- [What you should do]:
Each entry should be transcribed exactly as written, and any picture left out.

- [Material provided]:

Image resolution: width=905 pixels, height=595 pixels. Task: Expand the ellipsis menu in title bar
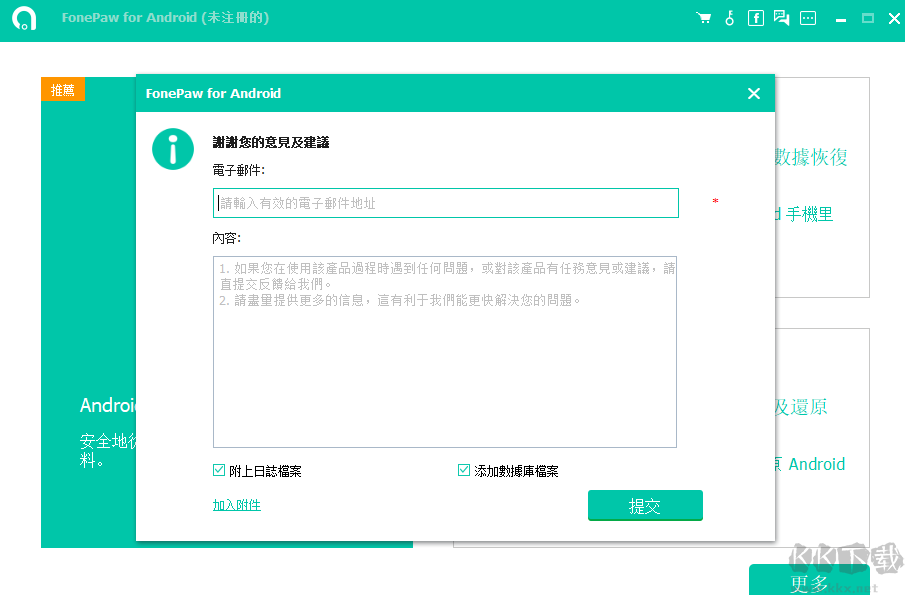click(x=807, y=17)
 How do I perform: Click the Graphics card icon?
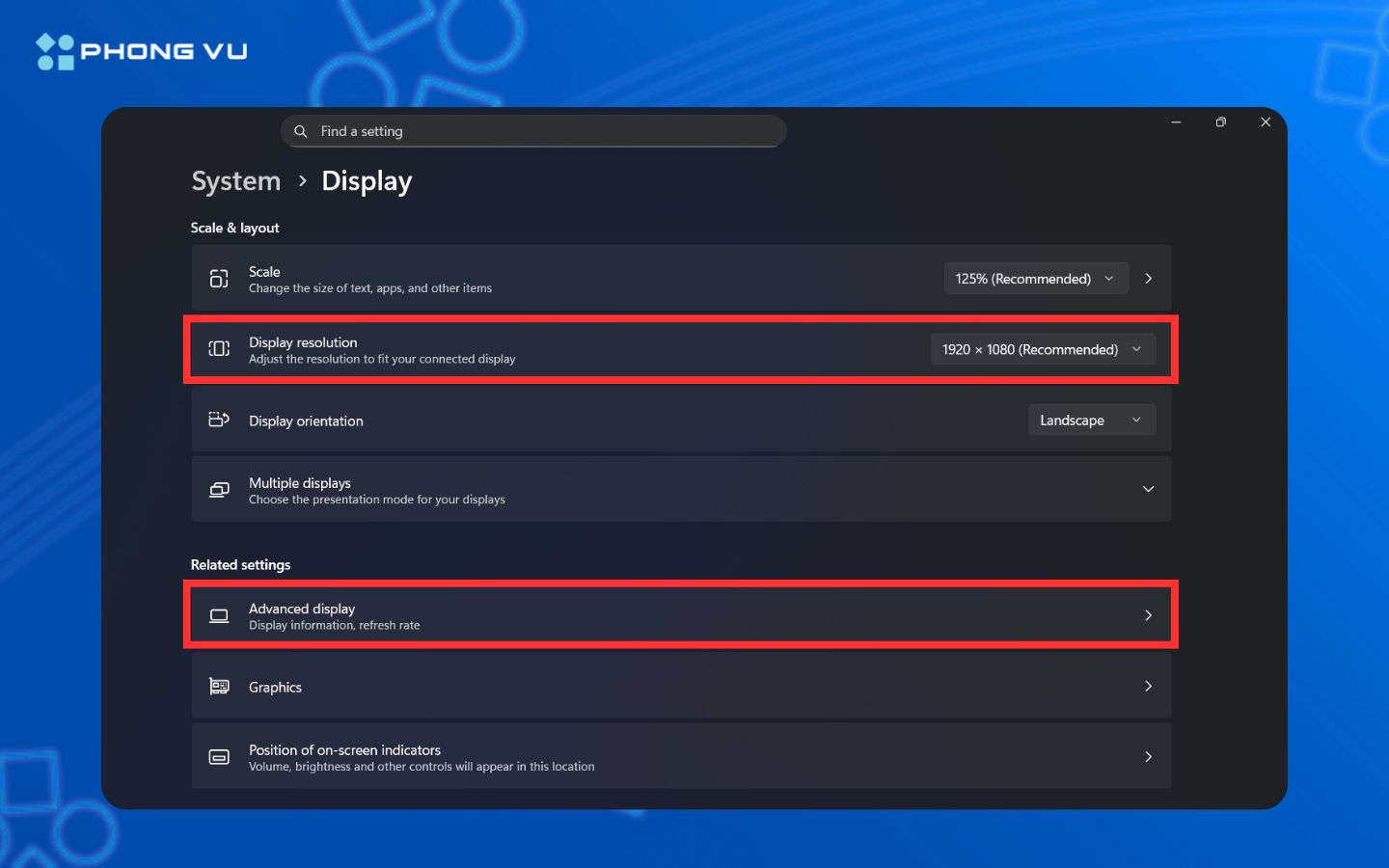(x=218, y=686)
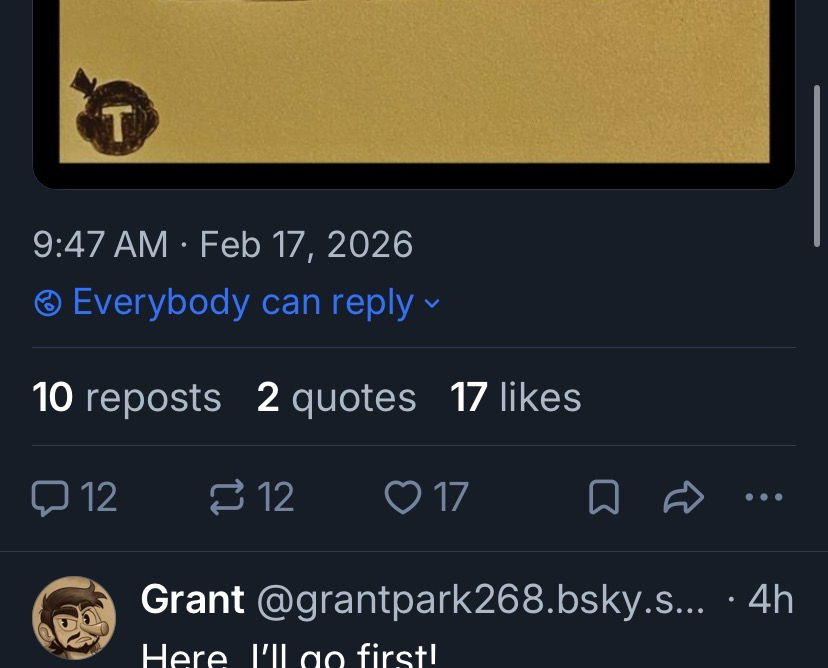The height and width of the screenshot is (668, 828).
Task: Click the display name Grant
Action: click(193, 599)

- [Expected answer]:
Image resolution: width=905 pixels, height=595 pixels. Task: Expand the ellipsis menu in title bar
click(x=807, y=17)
 How do I perform: Click the Graphics card icon?
(x=218, y=686)
The height and width of the screenshot is (668, 828).
Task: Click the display name Grant
Action: click(193, 599)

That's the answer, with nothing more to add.